__WHAT THE TASK ASKS__.
Could you return each of the records below word for word, without changing a single character?

__PROVIDED MATERIAL__.
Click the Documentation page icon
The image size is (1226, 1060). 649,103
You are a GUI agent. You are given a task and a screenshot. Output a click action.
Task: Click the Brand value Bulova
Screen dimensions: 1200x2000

__THE ANSWER__.
Click the Documentation page icon
The image size is (1226, 1060). 649,103
You are a GUI agent. You are given a task and a screenshot. Output a click action.
Task: Click the Brand value Bulova
Screen dimensions: 1200x2000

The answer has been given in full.